Lúcifer a solta em Holywood por Jefferson Wille Kielwangen

Oscar Wilde costumava afirmar que a pureza e o valor da arte são inversamente proporcionais ao desejo do artista de agradar, seja ao público ou à crítica. Nesse sentido, quanto mais pessoal e subjetiva a obra, maior o seu valor artístico. Longe de mim querer convencer o leitor da veracidade dessa afirmação; deixemos que os acadêmicos resolvam essas questões profundas. Quero, entretanto, aproveitar o critério de Wilde para falar de um cineasta que certamente nunca tentou agradar ninguém com seus filmes.


Kenneth Anger cresceu em Hollywood, literalmente às margens da maior indústria cinematográfica do mundo, para se tornar um dos pioneiros do cinema experimental americano. “Sou mais um poeta do que um vendedor, por isso nunca tentei fazer parte da indústria do cinema comercial”, garante o excêntrico diretor. Começou a ganhar visibilidade a partir de 1950 com seus curtas polêmicos, repletos de sexo e violência. Num primeiro momento, o público indignado reclamou apenas do eventual homoerotismo. Logo, porém, veio a tona o forte teor subversivo de Anger, com suas frequentes alusões à filosofia de Aleister Crowley, denominada Thelema e frequentemente associada ao satanismo.

Apesar dos temas polêmicos, não é fácil rotular o trabalho de Anger. Não há falas; todos os filmes são como longos videoclipes, muito bem editados, antevendo o estilo que hoje em dia é marca registrada das vinhetas da MTV. Grande parte deles é quase incompreensível aos não-iniciados nas artes ocultas, coisa que o diretor não parece considerar um problema, visto que nunca fez nenhum esforço para ser melhor compreendido. Defeito ou virtude, egotrip ou genialidade? Que cada um decida por si, assitindo aos filmes.
22/04/08
Moderador
Um título particularmente interessante é Scorpio Rising, de 1964. Nele vê-se jovens motoqueiros nazistas limpando suas motos e participando de orgias homossexuais, culminando em uma tímida mas perturbadora cena de estupro seguida de acidente automobilístico mortal. "Foi um final perfeito para Scorpio Rising," explica Anger, "porque o signo de escorpião refere-se a sexo e morte, e também rege as máquinas – porque os órgãos sexuais são as máquinas do corpo humano.”
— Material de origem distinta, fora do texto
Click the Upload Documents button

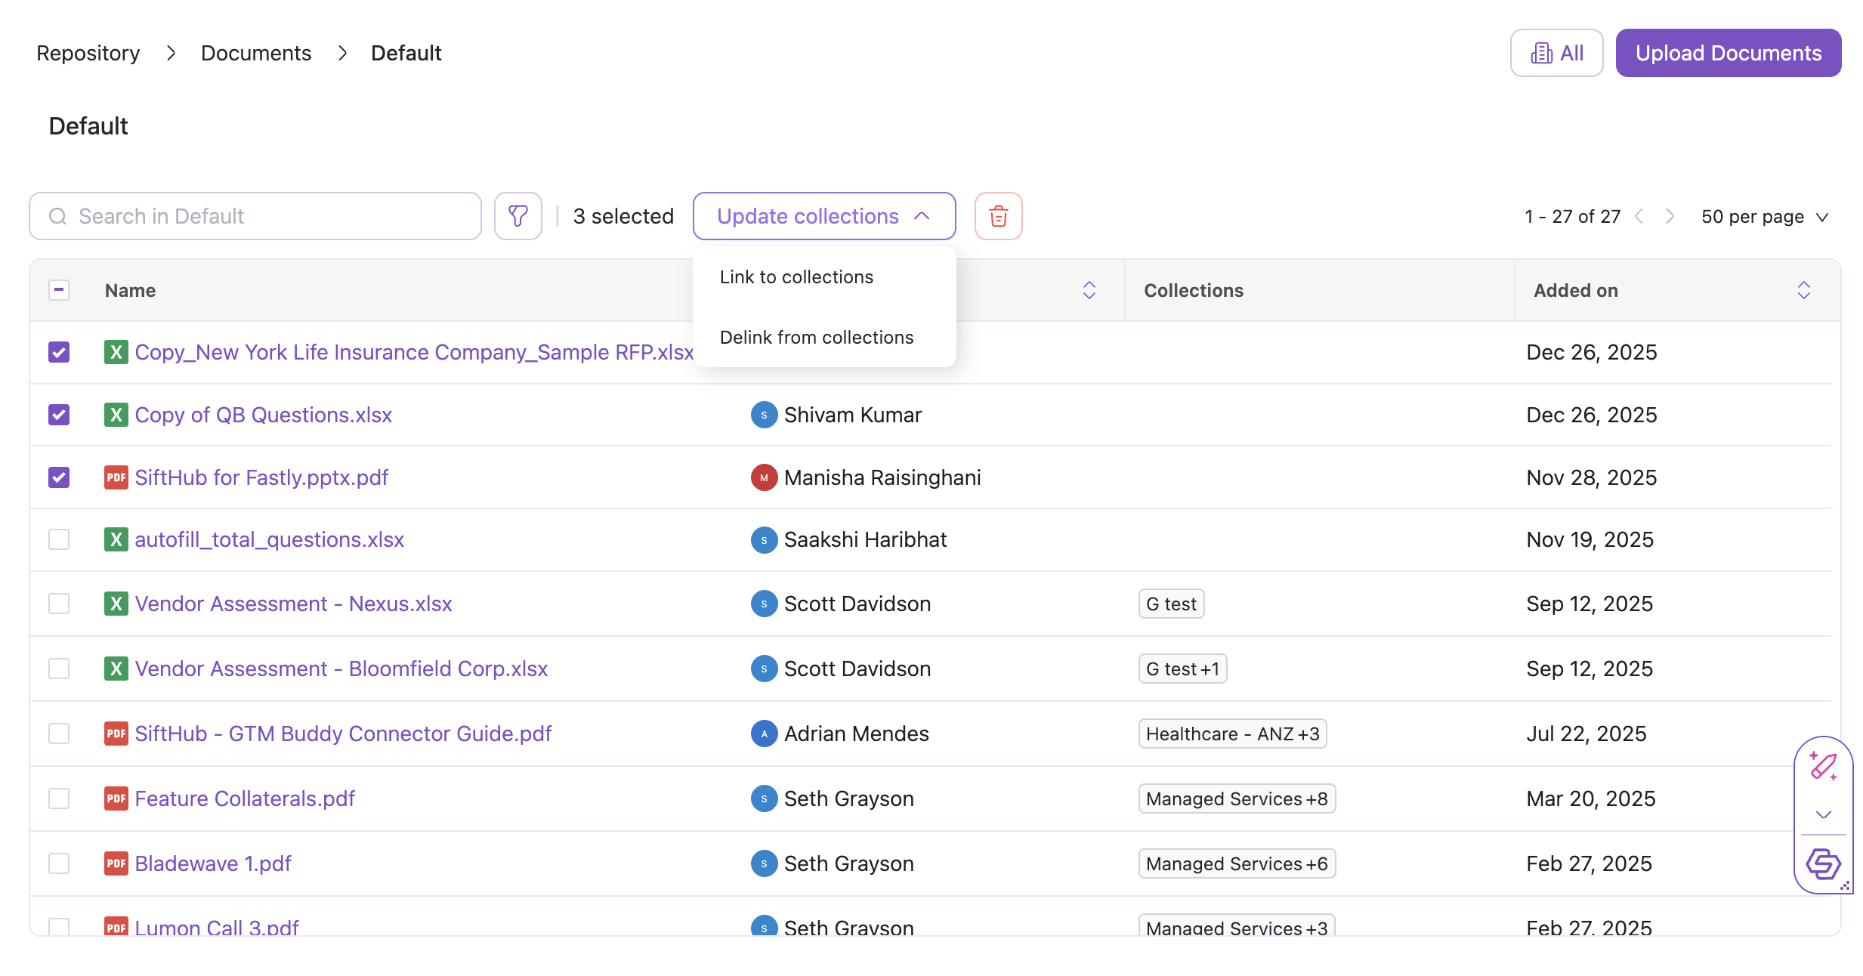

Invocation of my demon brother, de 1969, conta com a inusitada participação de Mick Jagger na trilha sonora. Anger filma um ritual de magia cerimonial e faz referências a uma conhecida obra de Aleister Crowley, Moonchild.

Em Lucifer Rising, de 1973, o próprio Anger participa como ator, no papel de Lúcifer, sugerindo uma visão thelêmica de Lúcifer como um deus da luz, diferente do inimigo malévolo pintado pelo cristianismo. Lógico que esse tipo de idéia incomodou muita gente: o filme foi proibido nos EUA durante muitos anos. Contrariando as expectativas, Lucifer Rising não faz referências ao imaginário cristão, restringindo-se aos antigos deuses egípcios.



Indigesto, surreal e subversivo, Kenneth Anger é perfeito para iniciar essa coluna, que trata, afinal, da marginalidade no cinema. Seus filmes influenciaram diretores como John Waters e David Lynch, entre outros. Longe de meras provocações, seus filmes são experiências estéticas e narrativas que não devem ser ignoradas. Infelizmente, não se encontram para alugar em nossas locadoras, e é muito improvável que algum dia venham a passar na televisão. Aos curiosos, só resta importar os filmes via amazon.com (apenas VHS – ainda não existe em DVD), ou baixá-los de graça via Kazaa ou Emule.